-- What this task involves --
Return, from the lines below, each one that includes the word "Focus".

-- Data to process --

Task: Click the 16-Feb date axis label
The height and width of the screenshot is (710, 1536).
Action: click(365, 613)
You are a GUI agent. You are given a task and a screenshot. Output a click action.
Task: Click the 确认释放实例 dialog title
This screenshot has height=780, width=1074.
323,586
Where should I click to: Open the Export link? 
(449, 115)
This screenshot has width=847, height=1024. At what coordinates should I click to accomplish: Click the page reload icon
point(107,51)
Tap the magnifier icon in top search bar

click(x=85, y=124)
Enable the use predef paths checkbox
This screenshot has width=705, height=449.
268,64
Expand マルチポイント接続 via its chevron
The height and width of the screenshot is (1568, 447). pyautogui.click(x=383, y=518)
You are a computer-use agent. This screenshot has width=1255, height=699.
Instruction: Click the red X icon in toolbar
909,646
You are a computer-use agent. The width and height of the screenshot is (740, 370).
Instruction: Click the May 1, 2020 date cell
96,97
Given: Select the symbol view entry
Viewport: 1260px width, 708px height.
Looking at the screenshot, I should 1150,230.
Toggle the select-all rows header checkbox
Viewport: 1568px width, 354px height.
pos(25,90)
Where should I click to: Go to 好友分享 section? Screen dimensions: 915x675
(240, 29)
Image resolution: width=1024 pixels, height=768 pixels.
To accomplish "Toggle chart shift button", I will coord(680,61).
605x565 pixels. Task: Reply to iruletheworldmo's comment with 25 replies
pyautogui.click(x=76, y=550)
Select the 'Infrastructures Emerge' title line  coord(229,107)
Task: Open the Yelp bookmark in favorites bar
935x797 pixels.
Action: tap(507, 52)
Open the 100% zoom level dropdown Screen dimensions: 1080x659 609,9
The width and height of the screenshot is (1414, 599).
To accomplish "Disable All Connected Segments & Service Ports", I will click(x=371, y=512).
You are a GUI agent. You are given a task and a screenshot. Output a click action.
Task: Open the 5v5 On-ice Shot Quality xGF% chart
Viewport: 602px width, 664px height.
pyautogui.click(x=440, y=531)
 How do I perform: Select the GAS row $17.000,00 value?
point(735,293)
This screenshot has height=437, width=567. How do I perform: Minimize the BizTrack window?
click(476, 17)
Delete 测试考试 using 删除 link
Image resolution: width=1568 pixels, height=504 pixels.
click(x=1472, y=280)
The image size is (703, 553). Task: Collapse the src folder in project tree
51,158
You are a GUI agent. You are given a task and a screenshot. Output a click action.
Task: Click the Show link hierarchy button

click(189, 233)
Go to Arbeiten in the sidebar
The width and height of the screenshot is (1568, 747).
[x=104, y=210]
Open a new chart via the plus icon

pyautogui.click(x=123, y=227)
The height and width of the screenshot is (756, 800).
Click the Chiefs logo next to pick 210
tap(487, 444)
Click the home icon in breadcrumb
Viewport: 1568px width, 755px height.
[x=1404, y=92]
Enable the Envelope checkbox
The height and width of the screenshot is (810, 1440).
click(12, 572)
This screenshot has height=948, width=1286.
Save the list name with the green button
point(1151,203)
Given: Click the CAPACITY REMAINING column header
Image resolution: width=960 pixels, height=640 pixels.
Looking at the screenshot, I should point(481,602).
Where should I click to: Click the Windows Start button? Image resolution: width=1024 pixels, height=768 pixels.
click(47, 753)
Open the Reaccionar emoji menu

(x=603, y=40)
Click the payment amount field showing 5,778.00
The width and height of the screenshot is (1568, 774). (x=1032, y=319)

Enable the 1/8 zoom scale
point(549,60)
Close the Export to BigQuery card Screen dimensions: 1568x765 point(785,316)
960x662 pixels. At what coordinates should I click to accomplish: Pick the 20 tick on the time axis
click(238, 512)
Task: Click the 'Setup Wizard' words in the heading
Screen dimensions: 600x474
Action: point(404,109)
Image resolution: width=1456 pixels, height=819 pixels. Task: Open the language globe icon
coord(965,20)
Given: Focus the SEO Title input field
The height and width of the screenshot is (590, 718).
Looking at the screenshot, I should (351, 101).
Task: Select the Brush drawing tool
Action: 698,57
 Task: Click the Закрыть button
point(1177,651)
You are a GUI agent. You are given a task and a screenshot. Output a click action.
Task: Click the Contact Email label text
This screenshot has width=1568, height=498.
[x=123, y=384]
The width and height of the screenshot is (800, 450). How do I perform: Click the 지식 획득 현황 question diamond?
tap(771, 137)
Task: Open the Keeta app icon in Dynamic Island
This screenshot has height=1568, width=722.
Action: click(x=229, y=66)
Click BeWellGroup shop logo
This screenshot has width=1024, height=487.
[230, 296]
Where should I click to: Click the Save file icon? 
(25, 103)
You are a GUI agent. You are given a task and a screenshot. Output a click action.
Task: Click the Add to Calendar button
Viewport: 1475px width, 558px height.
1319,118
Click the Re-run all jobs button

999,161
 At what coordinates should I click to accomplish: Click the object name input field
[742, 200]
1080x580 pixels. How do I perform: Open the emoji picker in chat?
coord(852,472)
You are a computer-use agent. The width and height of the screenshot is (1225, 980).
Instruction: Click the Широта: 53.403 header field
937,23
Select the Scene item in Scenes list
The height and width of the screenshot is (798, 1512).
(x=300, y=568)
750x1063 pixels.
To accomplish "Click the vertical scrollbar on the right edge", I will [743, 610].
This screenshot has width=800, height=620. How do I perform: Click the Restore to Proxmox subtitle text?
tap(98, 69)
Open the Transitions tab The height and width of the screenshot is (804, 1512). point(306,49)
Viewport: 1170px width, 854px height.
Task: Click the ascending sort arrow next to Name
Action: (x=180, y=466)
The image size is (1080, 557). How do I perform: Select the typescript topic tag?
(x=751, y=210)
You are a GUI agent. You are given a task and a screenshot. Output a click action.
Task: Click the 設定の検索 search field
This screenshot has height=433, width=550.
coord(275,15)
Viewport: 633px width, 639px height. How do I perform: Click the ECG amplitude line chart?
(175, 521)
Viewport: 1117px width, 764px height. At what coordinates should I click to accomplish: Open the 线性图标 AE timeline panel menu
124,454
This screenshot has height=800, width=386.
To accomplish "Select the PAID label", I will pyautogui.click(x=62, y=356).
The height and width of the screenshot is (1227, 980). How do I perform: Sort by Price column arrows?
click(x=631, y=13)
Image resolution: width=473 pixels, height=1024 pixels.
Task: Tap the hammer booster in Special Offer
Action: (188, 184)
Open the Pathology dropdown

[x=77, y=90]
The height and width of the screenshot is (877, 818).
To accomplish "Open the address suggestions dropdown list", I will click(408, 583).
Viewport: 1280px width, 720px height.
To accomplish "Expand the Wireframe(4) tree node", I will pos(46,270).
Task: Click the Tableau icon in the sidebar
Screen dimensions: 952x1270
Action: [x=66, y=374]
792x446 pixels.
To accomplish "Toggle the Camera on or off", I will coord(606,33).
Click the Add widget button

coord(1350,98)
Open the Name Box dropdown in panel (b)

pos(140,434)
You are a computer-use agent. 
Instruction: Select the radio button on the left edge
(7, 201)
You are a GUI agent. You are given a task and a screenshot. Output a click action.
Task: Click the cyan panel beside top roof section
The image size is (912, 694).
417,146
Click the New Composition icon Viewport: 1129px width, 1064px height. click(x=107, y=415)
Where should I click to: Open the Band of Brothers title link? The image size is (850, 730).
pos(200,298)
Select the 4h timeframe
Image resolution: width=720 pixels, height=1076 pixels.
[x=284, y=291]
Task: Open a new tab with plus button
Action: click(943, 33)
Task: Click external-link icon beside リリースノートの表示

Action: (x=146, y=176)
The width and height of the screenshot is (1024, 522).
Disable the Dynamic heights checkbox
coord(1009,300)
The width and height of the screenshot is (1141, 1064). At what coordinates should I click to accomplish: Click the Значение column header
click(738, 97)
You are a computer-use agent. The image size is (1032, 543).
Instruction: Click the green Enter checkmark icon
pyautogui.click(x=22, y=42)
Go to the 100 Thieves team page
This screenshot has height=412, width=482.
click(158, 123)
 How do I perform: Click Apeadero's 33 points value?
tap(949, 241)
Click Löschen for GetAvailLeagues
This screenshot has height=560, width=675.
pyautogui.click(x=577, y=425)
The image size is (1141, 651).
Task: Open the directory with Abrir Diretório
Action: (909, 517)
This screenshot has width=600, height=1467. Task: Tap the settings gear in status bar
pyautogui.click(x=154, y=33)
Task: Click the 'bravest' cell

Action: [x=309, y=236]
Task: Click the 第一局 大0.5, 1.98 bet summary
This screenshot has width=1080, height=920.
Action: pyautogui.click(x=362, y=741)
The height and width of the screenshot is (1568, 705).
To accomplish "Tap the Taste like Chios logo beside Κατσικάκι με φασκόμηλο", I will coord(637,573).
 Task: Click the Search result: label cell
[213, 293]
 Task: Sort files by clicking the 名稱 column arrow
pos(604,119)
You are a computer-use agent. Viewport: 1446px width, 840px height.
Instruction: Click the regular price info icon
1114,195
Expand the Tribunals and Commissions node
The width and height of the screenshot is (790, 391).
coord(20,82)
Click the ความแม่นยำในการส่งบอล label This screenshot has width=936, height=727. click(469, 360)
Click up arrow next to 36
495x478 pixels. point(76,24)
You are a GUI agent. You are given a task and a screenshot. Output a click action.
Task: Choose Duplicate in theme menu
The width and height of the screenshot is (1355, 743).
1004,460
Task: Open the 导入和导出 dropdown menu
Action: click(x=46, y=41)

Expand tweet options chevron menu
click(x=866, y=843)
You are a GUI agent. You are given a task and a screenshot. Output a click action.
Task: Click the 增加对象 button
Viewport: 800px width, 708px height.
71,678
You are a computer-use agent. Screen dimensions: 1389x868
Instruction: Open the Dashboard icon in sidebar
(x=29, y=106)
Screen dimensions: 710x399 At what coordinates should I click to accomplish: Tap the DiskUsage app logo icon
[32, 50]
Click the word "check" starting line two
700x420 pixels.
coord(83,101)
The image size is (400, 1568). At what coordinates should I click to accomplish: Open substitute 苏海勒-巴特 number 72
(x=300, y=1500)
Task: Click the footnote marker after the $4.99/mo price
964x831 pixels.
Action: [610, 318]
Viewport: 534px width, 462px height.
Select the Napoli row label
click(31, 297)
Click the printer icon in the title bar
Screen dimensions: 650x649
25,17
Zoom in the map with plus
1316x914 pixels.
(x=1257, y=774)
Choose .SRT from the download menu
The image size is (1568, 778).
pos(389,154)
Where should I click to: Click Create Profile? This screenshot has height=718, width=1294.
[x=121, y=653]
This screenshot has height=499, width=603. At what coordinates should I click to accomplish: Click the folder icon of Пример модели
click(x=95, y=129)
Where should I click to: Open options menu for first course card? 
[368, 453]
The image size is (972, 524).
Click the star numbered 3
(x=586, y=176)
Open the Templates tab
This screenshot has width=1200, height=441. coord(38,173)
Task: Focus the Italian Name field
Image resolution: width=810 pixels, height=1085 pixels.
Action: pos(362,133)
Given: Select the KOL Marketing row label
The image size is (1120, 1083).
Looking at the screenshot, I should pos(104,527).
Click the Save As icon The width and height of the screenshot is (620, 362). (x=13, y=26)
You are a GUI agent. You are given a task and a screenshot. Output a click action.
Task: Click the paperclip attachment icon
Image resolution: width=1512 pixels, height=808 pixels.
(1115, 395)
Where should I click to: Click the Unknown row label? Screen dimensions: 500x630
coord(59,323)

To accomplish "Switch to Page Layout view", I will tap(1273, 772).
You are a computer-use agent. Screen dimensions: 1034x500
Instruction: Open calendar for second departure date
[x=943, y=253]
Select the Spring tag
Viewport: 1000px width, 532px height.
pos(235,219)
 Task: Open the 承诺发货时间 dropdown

-- Written answer --
Given: Focus the SEO Title input field
Task: Focus the Italian Name field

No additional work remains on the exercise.